■ Text shown:
Now the next thing is we want to use to CustomerDTO in our api instead of Customer domain class object. So to reduce a lot of code to bind the properties one by one, we use Automapper.

Automapper

Install the automapper package from Package Manager Console.

PM > Install-Package Automapper -version:4.1

Now add the new class in App_Start (MappingProfile.cs) and inherit it from Profile.

using AutoMapper;

namespace MyAPI.App_Start
{
    public class MappingProfile : Profile
    {
    }
}

Now create the constructor and add the mapping configuration between 2 types.

public class MappingProfile : Profile
{
    public MappingProfile()
    {
        Mapper.CreateMap<Customer, CustomerDTO>();
        Mapper.CreateMap<CustomerDTO, Customer>();
    }
}

The first argument of the CreateMap is the Source and the second one is destination. When we use the CreateMap method, automapper automatically uses the reflection to scan these types. It finds their properties and maps them based on their names. This is why we called automapper (a convention based mapping tool) because it uses the property names as the convention to map objects. So here is mapping profiles, now we need to load it when the application started.

■ Your tasks:
1) Translate this sentence from the Automapper tutorial into Spanish: "The first argument of the CreateMap is the Source and the second one is destination."
2) Continue the Automapper tutorial from its final sentence.
The lines after the Automapper tutorial are separate material.

■ Source material:
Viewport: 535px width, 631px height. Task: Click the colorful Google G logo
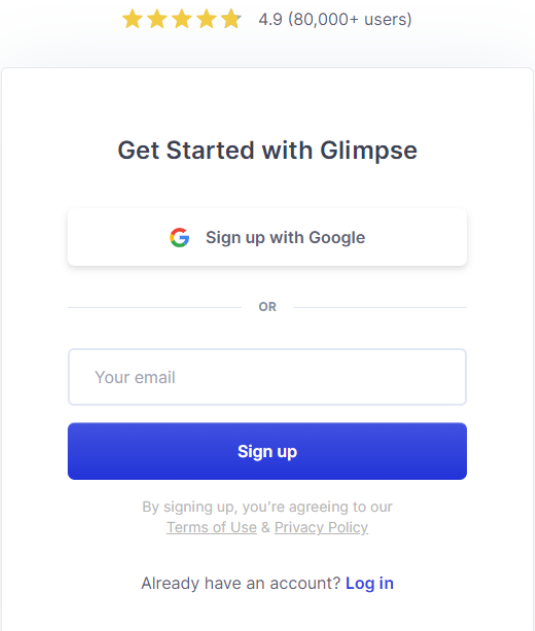180,237
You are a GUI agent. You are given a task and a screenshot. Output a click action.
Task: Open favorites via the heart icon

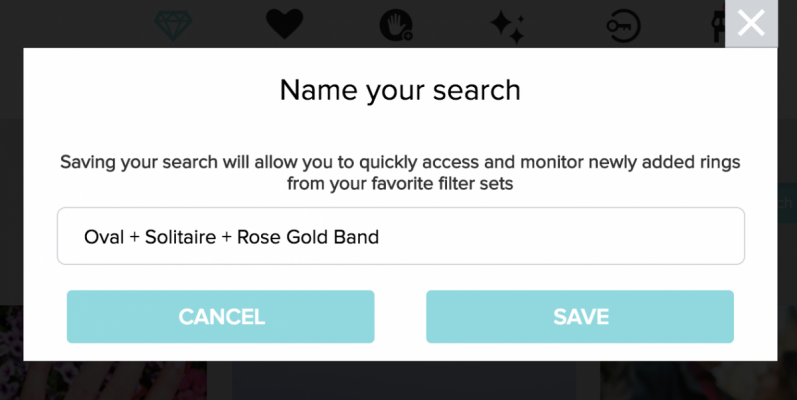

■ Final answers:
1) El primer argumento de CreateMap es el origen y el segundo es el destino.

2)
Now open the Global.asax.cs file and write the code for Application_Start()

protected void Application_Start()
{
    Mapper.Initialize(c => c.AddProfile<MappingProfile>());
    GlobalConfiguration.Configure(WebApiConfig.Register);
    AreaRegistration.RegisterAllAreas();
    FilterConfig.RegisterGlobalFilters(GlobalFilters.Filters);
    RouteConfig.RegisterRoutes(RouteTable.Routes);
    BundleConfig.RegisterBundles(BundleTable.Bundles);
}

Now open CustomerController of Api. And let’s start changes here.

// GET /api/customers
public IEnumerable<CustomerDTO> GetCustomers()
{
    return _context.Customers.ToList();
}

Now we want to return CustomerDTO type instead of Customer object. Now we need to map this Customer object to CustomerDTO. So we use linq extension method.

// GET /api/customers
public IEnumerable<CustomerDTO> GetCustomers()
{
    return _context.Customers.ToList()
    .Select(Mapper.Map<Customer, CustomerDTO>);
}

Mapper.Map<Customer, CustomerDTO>

This delegates does the mapping. As we can see we’re not placing function call small brackets because we’re not calling the function here. We just reference it here. Mapping function automatically calls, when it executes.

// GET /api/customers/1
public Customer GetCustomer(int id)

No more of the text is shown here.